Money markets still stressed, reflecting bailout worries
LONDON, Sept 25 (Reuters) - Interbank dollar borrowing rates remained elevated and premia paid over U.S. government borrowing rates stayed wide in early European trade on Thursday as investors awaited developments from the U.S. Congress on a $700 billion plan to help ease the financial crisis.
The continued stress in global money markets highlights investors' concern surrounding the financial bailout plan, when it will be passed, and if so, how it will look.

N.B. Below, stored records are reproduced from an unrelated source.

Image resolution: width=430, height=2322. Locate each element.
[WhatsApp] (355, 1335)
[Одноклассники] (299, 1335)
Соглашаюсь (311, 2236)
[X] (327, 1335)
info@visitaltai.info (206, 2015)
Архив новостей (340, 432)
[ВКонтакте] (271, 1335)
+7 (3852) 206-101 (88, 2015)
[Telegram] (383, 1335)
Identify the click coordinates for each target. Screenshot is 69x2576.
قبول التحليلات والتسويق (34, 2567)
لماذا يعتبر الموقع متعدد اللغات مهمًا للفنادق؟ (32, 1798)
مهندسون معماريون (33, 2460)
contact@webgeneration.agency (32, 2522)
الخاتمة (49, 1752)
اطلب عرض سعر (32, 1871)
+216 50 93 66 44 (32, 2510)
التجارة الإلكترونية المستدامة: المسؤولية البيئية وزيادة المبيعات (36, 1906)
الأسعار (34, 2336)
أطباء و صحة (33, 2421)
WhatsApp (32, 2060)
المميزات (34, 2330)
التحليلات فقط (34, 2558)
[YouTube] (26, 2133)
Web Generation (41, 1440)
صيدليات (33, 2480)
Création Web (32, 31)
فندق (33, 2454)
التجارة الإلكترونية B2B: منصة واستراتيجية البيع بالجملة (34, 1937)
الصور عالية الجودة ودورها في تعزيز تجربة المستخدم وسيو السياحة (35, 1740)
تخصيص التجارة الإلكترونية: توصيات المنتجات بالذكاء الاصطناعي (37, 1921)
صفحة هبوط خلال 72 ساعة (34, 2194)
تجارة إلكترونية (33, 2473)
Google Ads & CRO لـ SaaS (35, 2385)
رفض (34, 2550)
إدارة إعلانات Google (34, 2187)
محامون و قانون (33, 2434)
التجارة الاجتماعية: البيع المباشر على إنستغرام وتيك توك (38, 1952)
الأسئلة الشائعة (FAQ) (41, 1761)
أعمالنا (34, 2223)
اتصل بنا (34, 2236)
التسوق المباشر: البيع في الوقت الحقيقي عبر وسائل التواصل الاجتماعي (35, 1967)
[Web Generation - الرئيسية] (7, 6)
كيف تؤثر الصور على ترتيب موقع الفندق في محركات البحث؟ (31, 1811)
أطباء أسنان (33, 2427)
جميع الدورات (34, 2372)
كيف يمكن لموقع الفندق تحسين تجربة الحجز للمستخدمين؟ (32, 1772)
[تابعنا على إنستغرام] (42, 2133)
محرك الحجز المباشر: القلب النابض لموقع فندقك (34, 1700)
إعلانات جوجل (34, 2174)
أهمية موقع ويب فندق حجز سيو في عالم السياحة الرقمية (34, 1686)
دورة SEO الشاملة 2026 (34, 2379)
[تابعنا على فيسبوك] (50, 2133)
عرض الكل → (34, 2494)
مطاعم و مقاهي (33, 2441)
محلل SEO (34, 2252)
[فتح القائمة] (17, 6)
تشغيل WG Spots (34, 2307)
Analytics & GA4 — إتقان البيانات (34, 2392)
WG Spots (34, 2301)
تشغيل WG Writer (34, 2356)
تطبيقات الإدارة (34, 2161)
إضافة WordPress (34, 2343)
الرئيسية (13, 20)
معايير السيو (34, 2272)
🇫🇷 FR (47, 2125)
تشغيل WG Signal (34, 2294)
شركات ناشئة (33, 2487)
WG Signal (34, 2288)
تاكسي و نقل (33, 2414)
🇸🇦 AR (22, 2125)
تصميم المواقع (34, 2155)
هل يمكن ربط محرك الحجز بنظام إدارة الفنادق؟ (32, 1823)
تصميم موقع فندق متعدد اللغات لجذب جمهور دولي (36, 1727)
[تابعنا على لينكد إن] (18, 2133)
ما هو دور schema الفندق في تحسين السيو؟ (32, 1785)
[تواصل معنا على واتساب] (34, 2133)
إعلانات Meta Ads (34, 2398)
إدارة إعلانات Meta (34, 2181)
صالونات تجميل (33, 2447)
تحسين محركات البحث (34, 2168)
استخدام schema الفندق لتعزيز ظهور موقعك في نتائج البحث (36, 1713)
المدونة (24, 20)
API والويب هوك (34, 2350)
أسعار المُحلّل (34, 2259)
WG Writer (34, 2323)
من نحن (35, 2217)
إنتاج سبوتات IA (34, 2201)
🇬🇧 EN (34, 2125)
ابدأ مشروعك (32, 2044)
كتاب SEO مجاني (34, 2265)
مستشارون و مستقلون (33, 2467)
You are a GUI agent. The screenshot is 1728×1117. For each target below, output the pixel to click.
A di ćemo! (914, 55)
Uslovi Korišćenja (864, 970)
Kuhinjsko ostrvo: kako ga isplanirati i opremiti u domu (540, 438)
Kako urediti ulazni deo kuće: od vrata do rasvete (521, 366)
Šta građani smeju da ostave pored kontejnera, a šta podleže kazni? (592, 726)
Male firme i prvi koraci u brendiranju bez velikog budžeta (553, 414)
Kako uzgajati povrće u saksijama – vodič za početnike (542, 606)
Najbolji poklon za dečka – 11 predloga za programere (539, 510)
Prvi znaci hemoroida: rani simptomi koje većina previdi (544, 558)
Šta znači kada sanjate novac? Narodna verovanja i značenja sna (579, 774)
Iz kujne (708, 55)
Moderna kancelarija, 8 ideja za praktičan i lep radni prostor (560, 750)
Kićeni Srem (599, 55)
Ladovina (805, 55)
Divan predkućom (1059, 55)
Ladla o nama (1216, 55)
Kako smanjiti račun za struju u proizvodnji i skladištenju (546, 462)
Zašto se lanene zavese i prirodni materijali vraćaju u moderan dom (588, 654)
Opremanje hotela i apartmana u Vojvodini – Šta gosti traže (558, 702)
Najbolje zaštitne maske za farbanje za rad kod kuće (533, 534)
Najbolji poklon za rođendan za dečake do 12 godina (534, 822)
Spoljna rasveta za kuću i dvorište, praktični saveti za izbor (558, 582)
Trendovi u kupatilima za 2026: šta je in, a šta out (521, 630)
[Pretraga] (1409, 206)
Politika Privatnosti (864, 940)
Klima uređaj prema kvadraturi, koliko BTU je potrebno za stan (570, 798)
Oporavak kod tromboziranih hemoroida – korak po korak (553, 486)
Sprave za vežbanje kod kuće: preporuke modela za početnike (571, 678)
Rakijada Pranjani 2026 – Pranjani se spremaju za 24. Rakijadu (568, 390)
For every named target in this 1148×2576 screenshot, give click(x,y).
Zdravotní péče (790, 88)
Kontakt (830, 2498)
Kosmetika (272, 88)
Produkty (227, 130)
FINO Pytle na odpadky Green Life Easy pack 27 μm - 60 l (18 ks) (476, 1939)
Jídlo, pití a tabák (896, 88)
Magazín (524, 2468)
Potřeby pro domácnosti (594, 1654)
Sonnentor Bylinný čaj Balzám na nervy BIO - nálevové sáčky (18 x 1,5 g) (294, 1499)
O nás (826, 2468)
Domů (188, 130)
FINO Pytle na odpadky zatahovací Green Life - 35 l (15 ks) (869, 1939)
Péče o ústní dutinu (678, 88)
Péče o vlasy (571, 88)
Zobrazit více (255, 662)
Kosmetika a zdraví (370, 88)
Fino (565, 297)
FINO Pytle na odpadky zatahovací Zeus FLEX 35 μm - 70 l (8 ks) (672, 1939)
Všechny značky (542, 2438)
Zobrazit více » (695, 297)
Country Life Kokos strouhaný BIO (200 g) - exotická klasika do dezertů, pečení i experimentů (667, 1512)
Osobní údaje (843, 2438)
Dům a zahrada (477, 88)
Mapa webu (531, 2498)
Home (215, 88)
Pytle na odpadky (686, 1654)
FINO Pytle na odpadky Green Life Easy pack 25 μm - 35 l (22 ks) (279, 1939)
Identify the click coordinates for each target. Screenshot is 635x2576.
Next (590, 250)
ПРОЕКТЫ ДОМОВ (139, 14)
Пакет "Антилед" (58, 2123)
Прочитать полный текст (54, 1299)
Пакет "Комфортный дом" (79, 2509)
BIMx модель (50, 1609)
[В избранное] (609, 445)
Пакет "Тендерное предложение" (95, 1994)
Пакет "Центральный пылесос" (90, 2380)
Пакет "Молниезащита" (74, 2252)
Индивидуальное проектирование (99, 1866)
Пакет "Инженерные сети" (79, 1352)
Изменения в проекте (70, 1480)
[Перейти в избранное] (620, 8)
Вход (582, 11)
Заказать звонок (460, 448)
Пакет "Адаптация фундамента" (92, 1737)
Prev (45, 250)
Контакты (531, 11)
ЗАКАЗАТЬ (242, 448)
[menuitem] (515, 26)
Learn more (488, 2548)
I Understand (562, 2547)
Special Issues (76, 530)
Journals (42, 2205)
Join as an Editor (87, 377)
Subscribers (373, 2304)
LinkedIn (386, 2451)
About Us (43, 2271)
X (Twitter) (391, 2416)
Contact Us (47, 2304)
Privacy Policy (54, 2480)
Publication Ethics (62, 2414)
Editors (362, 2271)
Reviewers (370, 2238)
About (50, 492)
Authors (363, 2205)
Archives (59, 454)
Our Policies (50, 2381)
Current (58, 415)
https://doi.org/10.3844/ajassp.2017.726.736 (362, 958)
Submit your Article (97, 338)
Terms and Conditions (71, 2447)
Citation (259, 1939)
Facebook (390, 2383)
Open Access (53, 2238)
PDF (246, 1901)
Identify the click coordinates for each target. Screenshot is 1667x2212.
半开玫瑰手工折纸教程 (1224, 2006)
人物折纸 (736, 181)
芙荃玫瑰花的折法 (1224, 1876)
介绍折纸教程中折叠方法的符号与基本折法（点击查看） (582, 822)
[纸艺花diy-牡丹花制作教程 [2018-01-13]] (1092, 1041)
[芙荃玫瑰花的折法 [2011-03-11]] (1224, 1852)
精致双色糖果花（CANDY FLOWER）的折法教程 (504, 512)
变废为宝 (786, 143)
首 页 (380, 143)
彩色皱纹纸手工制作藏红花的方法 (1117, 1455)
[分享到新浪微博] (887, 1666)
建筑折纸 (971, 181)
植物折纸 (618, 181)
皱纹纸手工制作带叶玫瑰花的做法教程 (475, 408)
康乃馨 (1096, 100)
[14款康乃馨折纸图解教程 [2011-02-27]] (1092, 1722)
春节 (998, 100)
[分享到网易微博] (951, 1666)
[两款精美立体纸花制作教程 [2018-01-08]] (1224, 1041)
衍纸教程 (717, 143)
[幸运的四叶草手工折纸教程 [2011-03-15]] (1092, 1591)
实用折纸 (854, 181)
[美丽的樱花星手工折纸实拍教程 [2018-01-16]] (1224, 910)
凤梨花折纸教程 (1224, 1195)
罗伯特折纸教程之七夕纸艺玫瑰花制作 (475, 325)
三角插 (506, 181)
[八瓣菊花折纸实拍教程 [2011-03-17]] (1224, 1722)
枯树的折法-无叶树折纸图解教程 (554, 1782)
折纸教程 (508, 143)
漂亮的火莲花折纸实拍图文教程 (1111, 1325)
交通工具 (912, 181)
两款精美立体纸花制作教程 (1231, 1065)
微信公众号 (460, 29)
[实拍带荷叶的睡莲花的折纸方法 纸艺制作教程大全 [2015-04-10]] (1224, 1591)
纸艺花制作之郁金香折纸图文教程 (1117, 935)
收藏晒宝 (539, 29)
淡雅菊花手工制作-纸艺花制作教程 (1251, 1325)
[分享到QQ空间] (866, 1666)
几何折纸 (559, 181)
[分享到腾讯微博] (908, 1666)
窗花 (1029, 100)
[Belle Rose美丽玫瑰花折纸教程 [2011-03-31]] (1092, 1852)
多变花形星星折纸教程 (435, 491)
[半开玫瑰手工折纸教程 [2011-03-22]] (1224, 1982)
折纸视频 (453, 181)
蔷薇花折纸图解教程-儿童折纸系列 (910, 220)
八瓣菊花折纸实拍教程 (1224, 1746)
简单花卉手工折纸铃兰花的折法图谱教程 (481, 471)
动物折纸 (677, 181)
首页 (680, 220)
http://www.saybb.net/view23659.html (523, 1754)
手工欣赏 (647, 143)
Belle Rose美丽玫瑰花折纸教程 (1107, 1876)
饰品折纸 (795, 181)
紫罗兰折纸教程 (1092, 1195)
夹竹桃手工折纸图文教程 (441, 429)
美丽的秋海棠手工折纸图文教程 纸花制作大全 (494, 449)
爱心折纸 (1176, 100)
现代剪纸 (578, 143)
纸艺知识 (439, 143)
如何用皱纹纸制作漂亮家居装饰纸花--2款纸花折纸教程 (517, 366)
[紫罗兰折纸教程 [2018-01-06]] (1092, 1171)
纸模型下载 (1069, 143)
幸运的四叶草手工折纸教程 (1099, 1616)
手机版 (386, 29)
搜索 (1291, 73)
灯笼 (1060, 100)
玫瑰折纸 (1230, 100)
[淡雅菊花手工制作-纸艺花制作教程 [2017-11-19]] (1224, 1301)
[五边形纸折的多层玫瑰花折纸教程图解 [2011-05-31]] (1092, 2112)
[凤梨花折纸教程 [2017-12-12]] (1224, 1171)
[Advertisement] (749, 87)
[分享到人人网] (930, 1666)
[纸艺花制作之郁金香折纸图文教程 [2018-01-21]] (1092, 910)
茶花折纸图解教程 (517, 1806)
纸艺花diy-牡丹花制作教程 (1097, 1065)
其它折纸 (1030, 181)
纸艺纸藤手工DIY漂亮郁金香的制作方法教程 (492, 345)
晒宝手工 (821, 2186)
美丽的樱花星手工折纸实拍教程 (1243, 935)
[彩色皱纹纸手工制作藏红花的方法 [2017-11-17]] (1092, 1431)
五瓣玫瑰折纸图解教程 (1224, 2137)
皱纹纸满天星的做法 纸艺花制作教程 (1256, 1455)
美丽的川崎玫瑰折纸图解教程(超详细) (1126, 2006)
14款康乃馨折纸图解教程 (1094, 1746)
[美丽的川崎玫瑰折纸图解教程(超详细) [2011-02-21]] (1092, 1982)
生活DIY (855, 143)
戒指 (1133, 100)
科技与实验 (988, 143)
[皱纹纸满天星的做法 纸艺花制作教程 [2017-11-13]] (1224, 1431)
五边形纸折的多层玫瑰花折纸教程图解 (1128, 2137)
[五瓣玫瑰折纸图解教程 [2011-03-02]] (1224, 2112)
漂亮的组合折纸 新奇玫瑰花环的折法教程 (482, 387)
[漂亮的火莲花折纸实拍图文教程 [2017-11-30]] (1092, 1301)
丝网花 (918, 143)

In early London trading Thursday, the interbank cost of borrowing dollars for three months was indicated in a wide range between 3.4 and 4.7 percent USD3MD=.
The closely-watched TED spread, or the difference between these market-based dollar rates and three-month U.S. government borrowing rates, fluctuated in a range of around 300 to 420 basis points.
That spread had ballooned last week to almost 500 basis points, the widest in over a quarter of a century.
Three-month U.S. T-bill yields hovered around 0.5 percent US3MT=RR.
In the interest rates swaps market, the two-year dollar swaps spread was around 150 basis points USDSB3L2Y=RR US2YT=RR compared to Wednesday's record high of around 162 basis points. Swaps spreads are widely seen as an indicator of investor risk aversion and financial market turmoil: the wider the spread, the greater the stress, and vice versa.